The present invention has been made in view of the above circumstances and has as an object to identify VMF in various types of metastatic cells. A further object of the invention is to isolate and purify these VMF and to develop diagnostic tests for use in determining if VMF are present in a suspect cell line. A further object of the invention is to identify targets for anti-tumor agent development and manufacture. Further objectives include the creation of molecular vaccines and immunotherapy based on the VMFs. Additional objects and advantages of the invention will be set forth in part in the description which follows and in part will be obvious from the description, or may be learned by practice of the invention.

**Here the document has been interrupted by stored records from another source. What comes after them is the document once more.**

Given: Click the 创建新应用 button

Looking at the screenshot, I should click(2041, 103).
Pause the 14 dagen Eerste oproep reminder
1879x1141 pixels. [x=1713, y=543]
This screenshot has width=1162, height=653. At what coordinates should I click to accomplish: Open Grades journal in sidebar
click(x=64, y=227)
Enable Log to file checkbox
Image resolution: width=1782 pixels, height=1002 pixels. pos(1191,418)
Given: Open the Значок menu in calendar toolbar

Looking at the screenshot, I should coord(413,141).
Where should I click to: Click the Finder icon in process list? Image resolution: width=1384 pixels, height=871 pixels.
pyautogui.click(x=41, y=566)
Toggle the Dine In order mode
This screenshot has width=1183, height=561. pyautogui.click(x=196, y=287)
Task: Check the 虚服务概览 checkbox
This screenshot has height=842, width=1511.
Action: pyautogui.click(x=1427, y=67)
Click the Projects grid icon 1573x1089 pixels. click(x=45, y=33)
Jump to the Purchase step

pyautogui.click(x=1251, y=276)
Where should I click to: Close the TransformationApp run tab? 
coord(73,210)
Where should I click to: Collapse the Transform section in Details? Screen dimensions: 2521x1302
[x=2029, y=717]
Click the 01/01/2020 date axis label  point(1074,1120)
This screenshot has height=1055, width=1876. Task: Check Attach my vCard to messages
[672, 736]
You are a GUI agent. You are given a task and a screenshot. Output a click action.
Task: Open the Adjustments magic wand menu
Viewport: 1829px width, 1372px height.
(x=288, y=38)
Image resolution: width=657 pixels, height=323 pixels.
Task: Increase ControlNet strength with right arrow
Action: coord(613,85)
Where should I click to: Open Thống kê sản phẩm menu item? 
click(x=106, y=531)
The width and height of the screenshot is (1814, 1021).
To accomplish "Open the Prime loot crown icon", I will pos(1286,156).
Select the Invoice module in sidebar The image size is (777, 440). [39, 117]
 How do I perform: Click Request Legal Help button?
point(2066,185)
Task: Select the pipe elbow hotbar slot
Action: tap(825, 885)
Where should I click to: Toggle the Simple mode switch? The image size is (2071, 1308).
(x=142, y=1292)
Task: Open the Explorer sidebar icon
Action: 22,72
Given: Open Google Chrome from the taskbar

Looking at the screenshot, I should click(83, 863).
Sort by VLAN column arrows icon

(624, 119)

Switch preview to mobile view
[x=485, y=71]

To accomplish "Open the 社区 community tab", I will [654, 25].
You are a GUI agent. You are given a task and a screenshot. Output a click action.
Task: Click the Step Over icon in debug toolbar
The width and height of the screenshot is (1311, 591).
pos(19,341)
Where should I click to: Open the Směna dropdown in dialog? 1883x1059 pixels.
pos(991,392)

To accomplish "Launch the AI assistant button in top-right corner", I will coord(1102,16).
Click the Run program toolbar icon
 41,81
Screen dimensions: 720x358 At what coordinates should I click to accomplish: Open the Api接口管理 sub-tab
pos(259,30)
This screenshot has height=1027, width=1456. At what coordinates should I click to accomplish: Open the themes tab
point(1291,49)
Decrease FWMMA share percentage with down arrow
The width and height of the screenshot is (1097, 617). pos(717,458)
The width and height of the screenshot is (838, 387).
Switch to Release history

Thus, this invention contemplates a method of assaying for vascular mimicry factors comprising: isolating invasive tumor cells, isolating noninvasive cells, determining types and amounts of differentially expressed sequences using a microassay technique, and comparing the invasive and the noninvasive cell expressed sequence profile. It permits assaying for the presence of vascular mimicry factors using a serum antigen capture assay comprising: attaching to a solid phase an antibody elicited by injection of a vascular mimicry factor into an organism; incubation of the solid phase with media suspected of containing a vascular mimicry factor; incubation of the resulting product with a conjugated antibody to a vascular mimicry factor; determine the presence or absence of vascular mimicry factor. The invention permits a method of developing an immunogenic response in a patient comprising screening a suspect tumor in said patient for a vascular mimicry factor and raising antibodies to said vascular mimicry factors in said patient. When the vascular mimicry factor is placed in an expression vector, the product can be easily produced and used. Moreover, the inventor's discovery that VMFs are made by the actual tumor cell and not by endothelial tissue indicates that a method of assaying for the metastatic potential of a tumor cell can comprise growing suspect tumor cells in the absence of endothelial cells in a restrictive cellular matrix media and observing the production of vasculature-type structures.